_CHALLENGE_:
Rewrite the stretch of material from its start through the line containing "Action: point(47,838)", changing "less-than sign" to "greater-than sign" and keeping everything else the same.

[BEGIN EXERCISE INPUTS]

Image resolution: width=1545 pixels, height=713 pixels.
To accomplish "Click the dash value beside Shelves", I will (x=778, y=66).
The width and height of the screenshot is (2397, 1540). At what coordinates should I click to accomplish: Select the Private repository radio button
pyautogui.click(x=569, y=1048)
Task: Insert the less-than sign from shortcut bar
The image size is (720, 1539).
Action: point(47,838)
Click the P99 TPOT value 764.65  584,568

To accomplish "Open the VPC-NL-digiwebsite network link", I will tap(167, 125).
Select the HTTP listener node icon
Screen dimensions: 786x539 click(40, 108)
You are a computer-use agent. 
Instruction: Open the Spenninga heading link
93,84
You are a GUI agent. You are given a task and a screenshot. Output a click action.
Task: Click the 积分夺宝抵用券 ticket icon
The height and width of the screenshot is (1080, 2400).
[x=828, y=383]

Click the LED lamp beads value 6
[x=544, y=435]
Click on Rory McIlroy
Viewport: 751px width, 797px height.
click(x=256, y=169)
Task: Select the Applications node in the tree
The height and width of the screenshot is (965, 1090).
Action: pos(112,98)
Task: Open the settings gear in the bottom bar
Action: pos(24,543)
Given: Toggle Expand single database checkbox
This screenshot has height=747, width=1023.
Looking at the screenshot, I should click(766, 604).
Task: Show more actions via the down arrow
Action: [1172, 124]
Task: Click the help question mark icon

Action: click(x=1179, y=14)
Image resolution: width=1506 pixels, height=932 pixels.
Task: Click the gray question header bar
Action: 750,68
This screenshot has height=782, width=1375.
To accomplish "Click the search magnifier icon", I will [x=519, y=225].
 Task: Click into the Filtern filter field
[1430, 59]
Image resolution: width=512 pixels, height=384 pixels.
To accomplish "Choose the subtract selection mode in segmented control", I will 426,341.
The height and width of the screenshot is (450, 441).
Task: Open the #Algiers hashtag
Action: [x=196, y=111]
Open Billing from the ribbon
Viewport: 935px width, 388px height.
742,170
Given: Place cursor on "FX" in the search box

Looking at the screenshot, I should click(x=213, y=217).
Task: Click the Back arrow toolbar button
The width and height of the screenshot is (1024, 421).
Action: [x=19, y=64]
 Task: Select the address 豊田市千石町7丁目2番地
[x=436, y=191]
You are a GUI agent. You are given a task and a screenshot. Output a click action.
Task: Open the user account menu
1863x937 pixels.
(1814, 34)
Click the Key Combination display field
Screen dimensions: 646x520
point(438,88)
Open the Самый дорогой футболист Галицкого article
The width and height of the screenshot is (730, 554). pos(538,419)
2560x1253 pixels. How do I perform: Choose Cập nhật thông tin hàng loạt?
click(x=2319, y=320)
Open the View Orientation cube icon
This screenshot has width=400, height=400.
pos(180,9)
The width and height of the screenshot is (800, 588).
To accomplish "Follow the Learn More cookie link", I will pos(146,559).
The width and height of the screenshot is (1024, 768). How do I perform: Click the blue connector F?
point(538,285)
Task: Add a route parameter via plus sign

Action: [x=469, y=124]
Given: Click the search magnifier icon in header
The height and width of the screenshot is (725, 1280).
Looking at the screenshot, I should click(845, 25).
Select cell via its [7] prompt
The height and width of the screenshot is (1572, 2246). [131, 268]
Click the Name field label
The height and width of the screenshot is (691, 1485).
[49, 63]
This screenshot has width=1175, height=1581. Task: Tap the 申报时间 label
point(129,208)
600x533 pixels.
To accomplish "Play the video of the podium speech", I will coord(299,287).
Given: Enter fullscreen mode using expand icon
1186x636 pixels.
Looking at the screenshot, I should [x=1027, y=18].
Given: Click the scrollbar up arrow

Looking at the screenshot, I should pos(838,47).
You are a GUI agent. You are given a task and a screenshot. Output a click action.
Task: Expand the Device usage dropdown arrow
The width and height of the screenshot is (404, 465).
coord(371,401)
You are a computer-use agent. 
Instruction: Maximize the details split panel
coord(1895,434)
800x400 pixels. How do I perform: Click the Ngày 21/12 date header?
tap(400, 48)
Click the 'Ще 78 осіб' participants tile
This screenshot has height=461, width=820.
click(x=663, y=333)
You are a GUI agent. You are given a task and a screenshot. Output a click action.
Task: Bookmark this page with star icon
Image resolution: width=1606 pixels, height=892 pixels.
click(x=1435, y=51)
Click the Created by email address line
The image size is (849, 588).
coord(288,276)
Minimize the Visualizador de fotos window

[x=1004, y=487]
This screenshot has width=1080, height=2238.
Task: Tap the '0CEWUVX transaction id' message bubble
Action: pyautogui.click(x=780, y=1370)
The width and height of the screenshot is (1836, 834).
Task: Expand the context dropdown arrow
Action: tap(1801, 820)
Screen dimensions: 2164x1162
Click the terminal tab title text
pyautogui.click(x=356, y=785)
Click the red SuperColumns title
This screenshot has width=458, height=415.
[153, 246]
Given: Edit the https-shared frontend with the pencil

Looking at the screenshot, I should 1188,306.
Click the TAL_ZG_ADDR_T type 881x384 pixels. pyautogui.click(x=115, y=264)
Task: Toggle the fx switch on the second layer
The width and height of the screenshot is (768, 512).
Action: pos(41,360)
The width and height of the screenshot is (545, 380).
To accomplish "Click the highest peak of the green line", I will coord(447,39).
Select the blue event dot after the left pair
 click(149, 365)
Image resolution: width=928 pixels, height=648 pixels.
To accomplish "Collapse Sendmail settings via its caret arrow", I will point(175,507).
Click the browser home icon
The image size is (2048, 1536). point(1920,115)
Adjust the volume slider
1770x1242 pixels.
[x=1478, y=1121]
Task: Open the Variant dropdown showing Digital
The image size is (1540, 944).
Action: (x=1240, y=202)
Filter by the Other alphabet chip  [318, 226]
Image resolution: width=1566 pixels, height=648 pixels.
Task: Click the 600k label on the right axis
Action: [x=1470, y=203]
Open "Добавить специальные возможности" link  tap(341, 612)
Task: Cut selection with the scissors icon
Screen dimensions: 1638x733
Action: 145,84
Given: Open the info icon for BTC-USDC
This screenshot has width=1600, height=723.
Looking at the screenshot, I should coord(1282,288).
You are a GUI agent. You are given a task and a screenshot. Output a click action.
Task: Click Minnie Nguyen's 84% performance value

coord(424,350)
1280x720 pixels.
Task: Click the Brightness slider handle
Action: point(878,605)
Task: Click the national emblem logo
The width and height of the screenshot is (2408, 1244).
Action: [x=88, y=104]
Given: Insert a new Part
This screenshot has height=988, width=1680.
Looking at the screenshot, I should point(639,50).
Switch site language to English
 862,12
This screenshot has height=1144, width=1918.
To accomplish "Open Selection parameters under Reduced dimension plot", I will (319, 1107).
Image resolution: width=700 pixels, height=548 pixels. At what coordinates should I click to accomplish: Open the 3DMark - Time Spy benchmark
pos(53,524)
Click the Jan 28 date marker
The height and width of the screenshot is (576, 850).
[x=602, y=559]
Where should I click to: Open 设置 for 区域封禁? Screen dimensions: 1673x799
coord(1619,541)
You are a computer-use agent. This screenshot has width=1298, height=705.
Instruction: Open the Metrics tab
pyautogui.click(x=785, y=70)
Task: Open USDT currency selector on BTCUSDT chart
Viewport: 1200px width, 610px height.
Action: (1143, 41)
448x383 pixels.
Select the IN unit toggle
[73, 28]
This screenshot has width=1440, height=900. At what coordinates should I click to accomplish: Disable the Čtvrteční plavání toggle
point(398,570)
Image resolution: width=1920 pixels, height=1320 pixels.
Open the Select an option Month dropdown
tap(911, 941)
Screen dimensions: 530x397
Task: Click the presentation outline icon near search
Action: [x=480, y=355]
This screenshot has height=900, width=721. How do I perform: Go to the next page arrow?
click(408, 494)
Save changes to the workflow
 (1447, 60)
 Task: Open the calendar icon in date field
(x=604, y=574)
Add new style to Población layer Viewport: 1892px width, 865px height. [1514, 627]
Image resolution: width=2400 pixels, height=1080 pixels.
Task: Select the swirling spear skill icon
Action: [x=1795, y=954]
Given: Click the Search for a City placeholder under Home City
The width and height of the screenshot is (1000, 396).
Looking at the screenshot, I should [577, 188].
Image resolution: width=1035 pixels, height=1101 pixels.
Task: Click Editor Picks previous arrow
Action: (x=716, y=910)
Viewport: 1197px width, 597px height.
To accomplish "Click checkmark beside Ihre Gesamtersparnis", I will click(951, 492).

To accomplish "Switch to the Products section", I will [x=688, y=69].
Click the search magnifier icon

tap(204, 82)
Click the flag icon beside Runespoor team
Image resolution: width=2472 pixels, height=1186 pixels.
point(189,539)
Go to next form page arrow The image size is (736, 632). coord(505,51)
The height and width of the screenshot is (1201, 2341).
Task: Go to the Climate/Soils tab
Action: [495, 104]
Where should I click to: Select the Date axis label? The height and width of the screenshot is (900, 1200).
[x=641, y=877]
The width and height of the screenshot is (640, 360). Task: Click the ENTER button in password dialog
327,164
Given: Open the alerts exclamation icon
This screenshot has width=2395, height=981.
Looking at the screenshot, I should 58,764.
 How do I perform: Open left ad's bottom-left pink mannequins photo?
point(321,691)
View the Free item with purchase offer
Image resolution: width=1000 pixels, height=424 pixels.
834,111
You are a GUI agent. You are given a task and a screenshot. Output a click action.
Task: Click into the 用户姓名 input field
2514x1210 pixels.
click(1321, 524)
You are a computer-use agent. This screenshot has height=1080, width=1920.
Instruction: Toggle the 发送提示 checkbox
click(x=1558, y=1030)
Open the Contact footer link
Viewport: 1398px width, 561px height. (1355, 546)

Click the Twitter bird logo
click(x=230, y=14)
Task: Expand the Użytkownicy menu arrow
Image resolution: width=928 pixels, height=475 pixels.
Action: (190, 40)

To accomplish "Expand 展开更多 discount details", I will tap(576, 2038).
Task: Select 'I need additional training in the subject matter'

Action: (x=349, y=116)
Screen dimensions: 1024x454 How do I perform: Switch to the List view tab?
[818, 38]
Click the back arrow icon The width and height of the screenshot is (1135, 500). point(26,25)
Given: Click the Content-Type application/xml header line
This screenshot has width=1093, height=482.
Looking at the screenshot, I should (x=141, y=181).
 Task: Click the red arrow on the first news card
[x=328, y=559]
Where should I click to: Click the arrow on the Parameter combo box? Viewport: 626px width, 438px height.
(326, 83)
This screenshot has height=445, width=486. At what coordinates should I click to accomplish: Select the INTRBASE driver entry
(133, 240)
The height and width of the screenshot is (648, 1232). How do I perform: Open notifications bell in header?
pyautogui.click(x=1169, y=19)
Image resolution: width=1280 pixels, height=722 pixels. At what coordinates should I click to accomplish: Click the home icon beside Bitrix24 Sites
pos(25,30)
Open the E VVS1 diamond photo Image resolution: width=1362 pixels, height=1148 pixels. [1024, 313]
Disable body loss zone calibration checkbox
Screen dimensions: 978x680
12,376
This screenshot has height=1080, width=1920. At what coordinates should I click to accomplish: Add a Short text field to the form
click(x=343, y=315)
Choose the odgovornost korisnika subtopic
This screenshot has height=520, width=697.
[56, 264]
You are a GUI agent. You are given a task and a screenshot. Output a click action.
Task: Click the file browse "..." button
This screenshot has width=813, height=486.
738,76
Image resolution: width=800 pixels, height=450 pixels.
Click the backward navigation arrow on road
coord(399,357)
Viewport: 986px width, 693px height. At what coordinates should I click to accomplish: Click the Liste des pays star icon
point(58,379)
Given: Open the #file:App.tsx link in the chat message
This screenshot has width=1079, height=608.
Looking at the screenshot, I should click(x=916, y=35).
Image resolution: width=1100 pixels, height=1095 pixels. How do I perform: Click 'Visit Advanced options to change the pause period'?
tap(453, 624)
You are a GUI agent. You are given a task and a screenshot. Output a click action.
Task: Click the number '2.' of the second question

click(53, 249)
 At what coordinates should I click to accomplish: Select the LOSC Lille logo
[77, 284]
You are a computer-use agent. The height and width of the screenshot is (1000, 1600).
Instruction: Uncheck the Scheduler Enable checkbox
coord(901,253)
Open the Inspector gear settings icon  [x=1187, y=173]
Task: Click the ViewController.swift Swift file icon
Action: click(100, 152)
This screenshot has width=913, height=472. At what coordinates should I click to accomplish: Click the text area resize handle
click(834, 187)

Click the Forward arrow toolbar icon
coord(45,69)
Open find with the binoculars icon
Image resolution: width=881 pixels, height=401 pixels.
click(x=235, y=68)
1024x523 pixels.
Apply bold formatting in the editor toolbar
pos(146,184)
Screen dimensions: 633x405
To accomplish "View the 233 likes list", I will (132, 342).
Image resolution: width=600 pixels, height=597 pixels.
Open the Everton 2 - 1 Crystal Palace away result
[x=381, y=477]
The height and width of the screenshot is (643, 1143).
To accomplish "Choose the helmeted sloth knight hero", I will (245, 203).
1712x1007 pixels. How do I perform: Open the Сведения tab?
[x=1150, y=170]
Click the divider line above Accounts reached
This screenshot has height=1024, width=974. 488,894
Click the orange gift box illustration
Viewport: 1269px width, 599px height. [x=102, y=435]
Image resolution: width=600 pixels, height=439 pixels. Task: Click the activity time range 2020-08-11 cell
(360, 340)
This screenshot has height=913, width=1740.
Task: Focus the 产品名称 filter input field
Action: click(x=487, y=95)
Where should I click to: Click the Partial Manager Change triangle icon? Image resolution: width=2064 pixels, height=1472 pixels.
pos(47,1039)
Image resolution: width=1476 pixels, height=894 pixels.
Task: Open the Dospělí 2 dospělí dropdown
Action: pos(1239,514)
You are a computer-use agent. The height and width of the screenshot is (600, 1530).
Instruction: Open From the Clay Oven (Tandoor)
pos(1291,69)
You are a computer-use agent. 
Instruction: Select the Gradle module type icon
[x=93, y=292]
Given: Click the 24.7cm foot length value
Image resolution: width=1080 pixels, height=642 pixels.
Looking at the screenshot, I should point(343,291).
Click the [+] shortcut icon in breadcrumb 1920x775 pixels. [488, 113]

[END EXERCISE INPUTS]

_ANSWER FOR THE TASK_:
Image resolution: width=1545 pixels, height=713 pixels.
To accomplish "Click the dash value beside Shelves", I will (x=778, y=66).
The width and height of the screenshot is (2397, 1540). At what coordinates should I click to accomplish: Select the Private repository radio button
pyautogui.click(x=569, y=1048)
Task: Insert the greater-than sign from shortcut bar
The image size is (720, 1539).
Action: point(47,838)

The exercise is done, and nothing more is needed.